"[...] o inóspito, árido e descurado processo encontra-se estreitamente relacionado com as correntes espirituais dos povos e [...] as suas diversas concretizações devem ser incluídas entre os mais importantes testemunhos da cultura" (F. Klein (1902))



09/01/2017

Uma lacuna na execução provisória da sentença arbitral



1. A sentença arbitral é susceptível de ser impugnada seja através da interposição de um recurso para o tribunal estadual (art. 39.º, n.º 4, LAV), seja através da propositura de uma acção de anulação perante o tribunal estadual (cf. art. 46.º, n.º 1, LAV). Estas possibilidades são, contudo, assimétricas: para que o recurso seja admissível, é necessário que as partes o tenham previsto na convenção de arbitragem e que a causa não tenha sido decidida segundo a equidade ou mediante composição amigável (cf. art. 39.º, n.º 4, LAV); em contrapartida, a impugnação através do pedido de anulação é admissível sempre que as partes não tenham previsto a possibilidade de recurso (cf. art. 46.º, n.º 1, LAV).

2. Quando a decisão arbitral é recorrível, o recurso interposto para o tribunal estadual -- que é apelação -- tem, em regra, efeito devolutivo (art. 647.º, n.º 1, CPC), mas o recorrente pode obstar a esse efeito (e, portanto, à execução provisória da decisão (cf. art. 704.º, n.º 1, CPC)) se prestar caução (art. 647.º, n.º 4, CPC).

Se o recurso tiver efeito devolutivo, a decisão arbitral é susceptível de ser (provisoriamente) executada (art. 704.º, n.º 1, CPC). Na execução provisória, o exequente não pode ser pago sem prestar caução (art. 704.º, n.º 3, CPC). Esta caução destina-se, naturalmente, a ser entregue ao executado, caso a decisão arbitral venha a ser revogada ou modificada pelos tribunais estaduais.

3. A sentença arbitral pode servir de base à execução, ainda que haja sido impugnada em acção de anulação (art. 47.º, n.º 3, LAV), mas, à semelhança do que sucede quanto às sentenças dos tribunais estaduais (cf. art. 647.º, n.º 4), o impugnante pode requerer ao tribunal estadual que a impugnação tenha efeito suspensivo da execução, desde que se ofereça para prestar caução (art. 47.º, n.º 3, LAV).
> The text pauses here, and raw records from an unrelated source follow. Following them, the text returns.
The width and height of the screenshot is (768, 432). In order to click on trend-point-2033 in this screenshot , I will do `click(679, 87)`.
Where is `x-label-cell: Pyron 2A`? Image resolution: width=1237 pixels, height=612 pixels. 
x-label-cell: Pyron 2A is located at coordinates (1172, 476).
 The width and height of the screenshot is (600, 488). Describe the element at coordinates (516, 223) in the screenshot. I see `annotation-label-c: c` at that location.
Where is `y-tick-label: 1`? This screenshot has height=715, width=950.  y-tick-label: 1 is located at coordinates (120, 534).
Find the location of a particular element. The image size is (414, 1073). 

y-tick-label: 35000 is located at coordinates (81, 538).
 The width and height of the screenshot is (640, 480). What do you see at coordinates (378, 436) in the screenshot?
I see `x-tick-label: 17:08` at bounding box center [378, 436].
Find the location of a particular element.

O art. 47.º, n.º 4, LAV manda aplicar o disposto nos actuais art. 648.º e 650.º CPC à prestação de caução pelo impugnante, pelo que a atribuição de efeito suspensivo à impugnação da decisão arbitral extingue-se se a acção de anulação estiver parada durante mais de 30 dias por negligência desse impugnante (art. 648.º, n.º 1, CPC).  

Do exposto decorre que a regra é a execução provisória da decisão arbitral impugnada através da acção de anulação. Como se referiu, quando a decisão arbitral é impugnada através de recurso (cf. art. 39.º, n.º 4, LAV), o exequente não pode ser pago sem prestar caução (cf. art. 704.º, n.º 3, CPC). Uma semelhante regra não se encontra, porém, para a hipótese em que a decisão arbitral tenha sido impugnada através de uma acção de anulação.
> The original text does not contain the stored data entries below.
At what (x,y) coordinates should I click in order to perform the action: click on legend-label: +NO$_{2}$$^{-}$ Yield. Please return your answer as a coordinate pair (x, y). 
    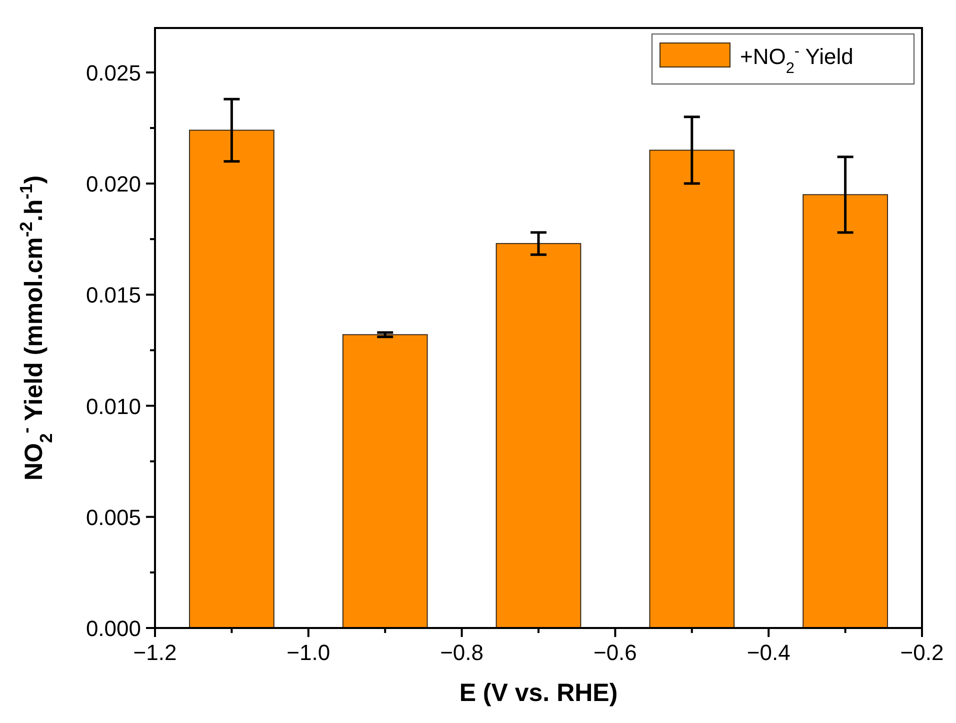
    Looking at the image, I should click on (797, 59).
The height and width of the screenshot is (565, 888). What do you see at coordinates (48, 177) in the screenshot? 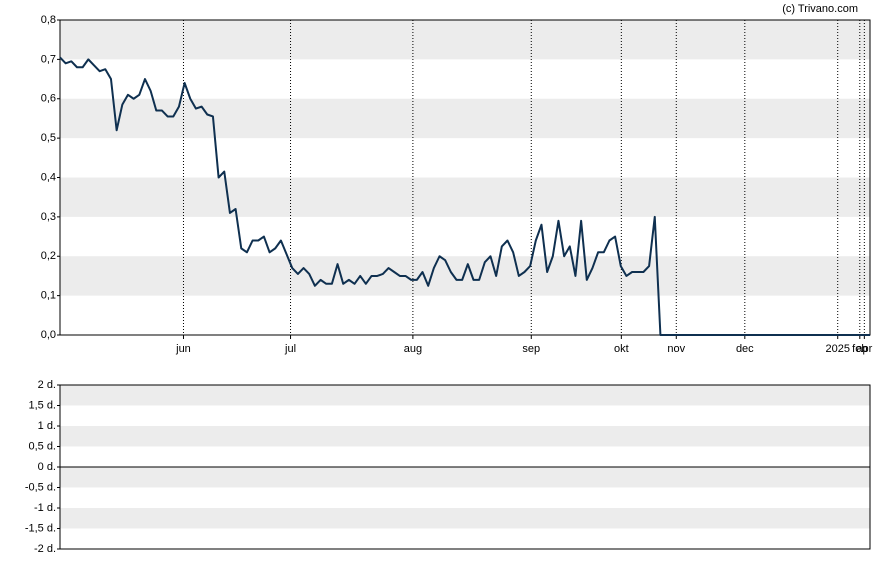
I see `y-tick-label: 0,4` at bounding box center [48, 177].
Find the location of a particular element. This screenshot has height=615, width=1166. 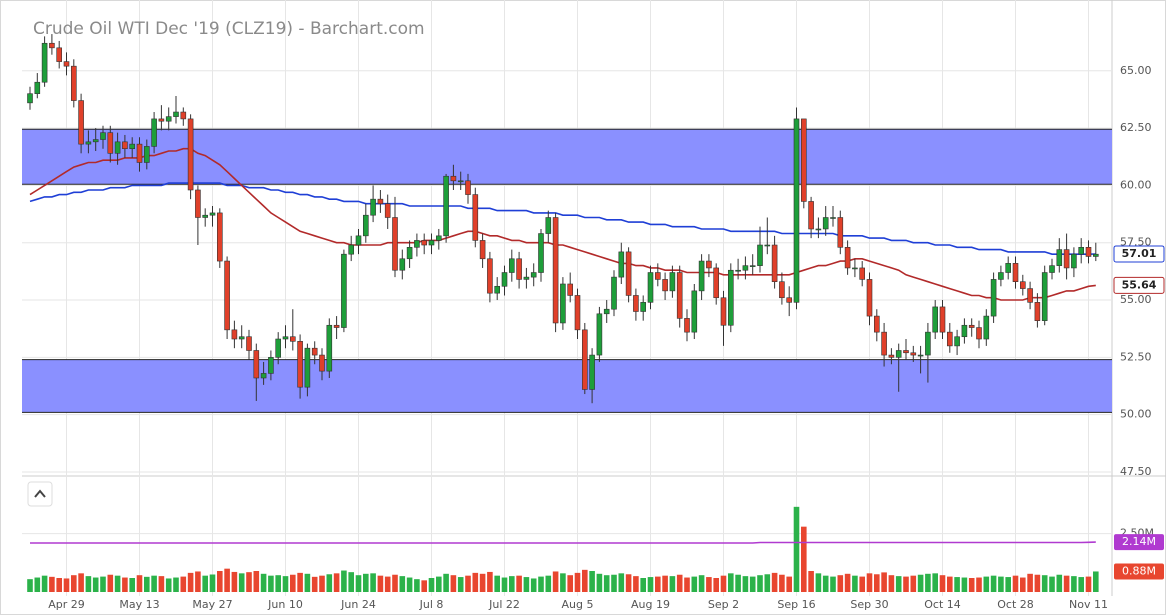

volume-label: 0.88M is located at coordinates (1139, 570).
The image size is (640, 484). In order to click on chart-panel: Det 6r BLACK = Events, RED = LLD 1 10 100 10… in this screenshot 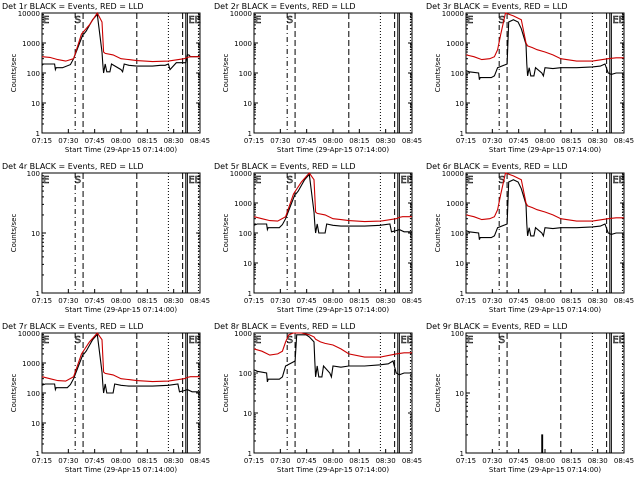, I will do `click(530, 238)`.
Contra esta conclusão não pode ser invocado o disposto no art. 46.º, n.º 2, al. e), LAV, que manda aplicar à acção de anulação da decisão arbitral a "tramitação do recurso de apelação, com as necessárias adaptações". Parece, no entanto, ser claro que a tramitação da apelação nada tem a ver com uma prestação de caução num processo executivo, desde logo porque, se não for proposta nenhuma execução, o problema da prestação da caução pelo credor durante a pendência da apelação nem sequer se coloca. Esta prestação pertence exclusivamente à tramitação do processo executivo, como, aliás, mostra a colocação sistemática do art. 704.º CPC. 
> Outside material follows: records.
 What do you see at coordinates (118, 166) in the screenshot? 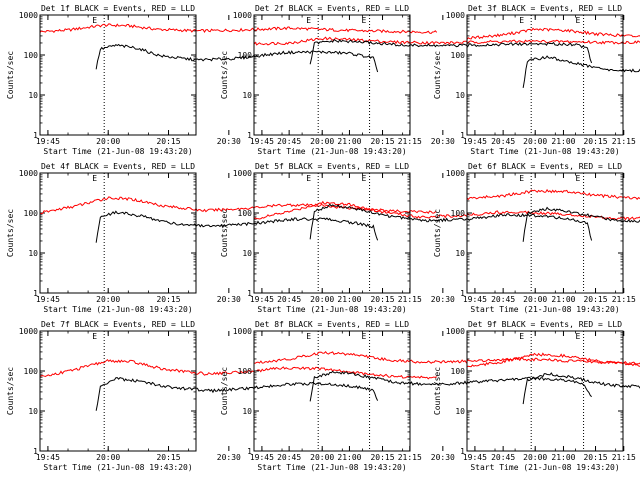
I see `panel-title: Det 4f BLACK = Events, RED = LLD` at bounding box center [118, 166].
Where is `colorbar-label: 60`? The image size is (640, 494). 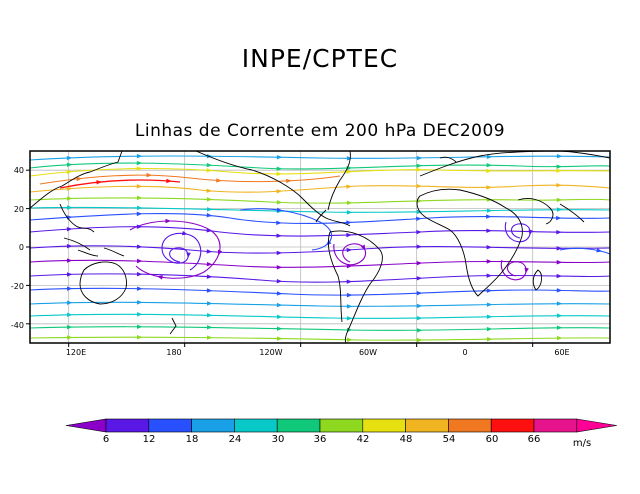
colorbar-label: 60 is located at coordinates (492, 440).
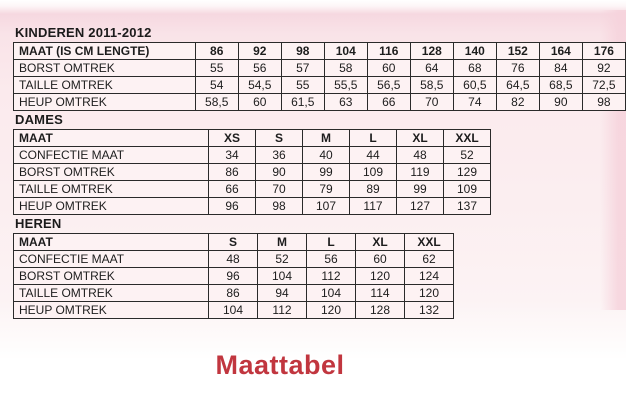 This screenshot has height=400, width=626. What do you see at coordinates (280, 365) in the screenshot?
I see `page-title: Maattabel` at bounding box center [280, 365].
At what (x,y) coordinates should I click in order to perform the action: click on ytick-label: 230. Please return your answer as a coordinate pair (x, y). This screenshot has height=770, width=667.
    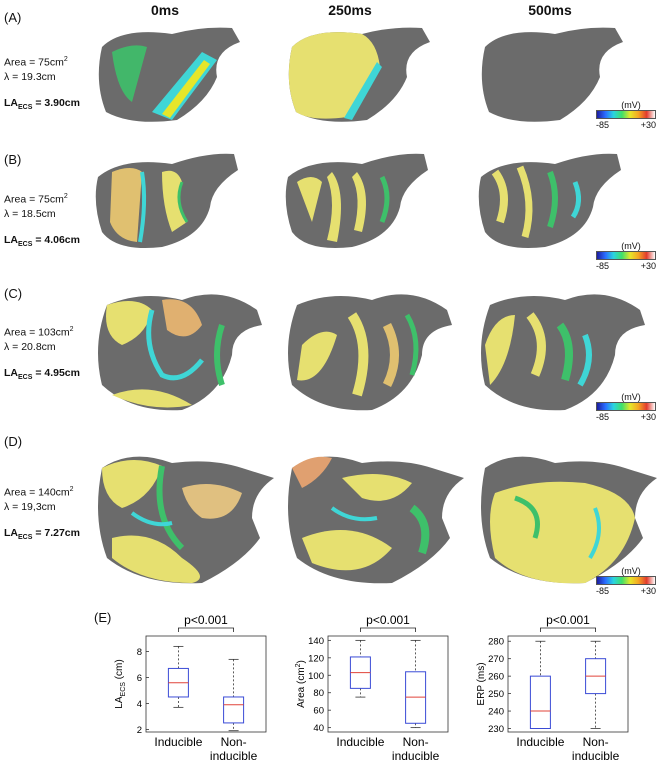
    Looking at the image, I should click on (496, 730).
A unidade do sistema jurídico não pode deixar de exigir para a execução provisória que seja instaurada durante a pendência da acção de anulação a mesma solução que vale para a execução provisória que seja proposta enquanto a decisão arbitral está pendente de recurso ordinário. Sendo assim, verifica-se uma lacuna quanto à não estatuição da obrigatoriedade de prestação de caução pelo credor que obtém o pagamento da quantia exequenda na execução provisória que é instaurada durante a pendência da acção de anulação. Esta lacuna deve ser integrada através da aplicação analógica do disposto no art. 704.º, n.º 3, CPC (cf. art. 10.º, n.º 1 e 2, CC), pelo que, enquanto estiver pendente a acção de anulação da decisão arbitral, o exequente não pode ser pago sem prestar caução. Caso a decisão arbitral venha a ser anulada, o montante da caução prestada pelo exequente assegura a indemnização do executado.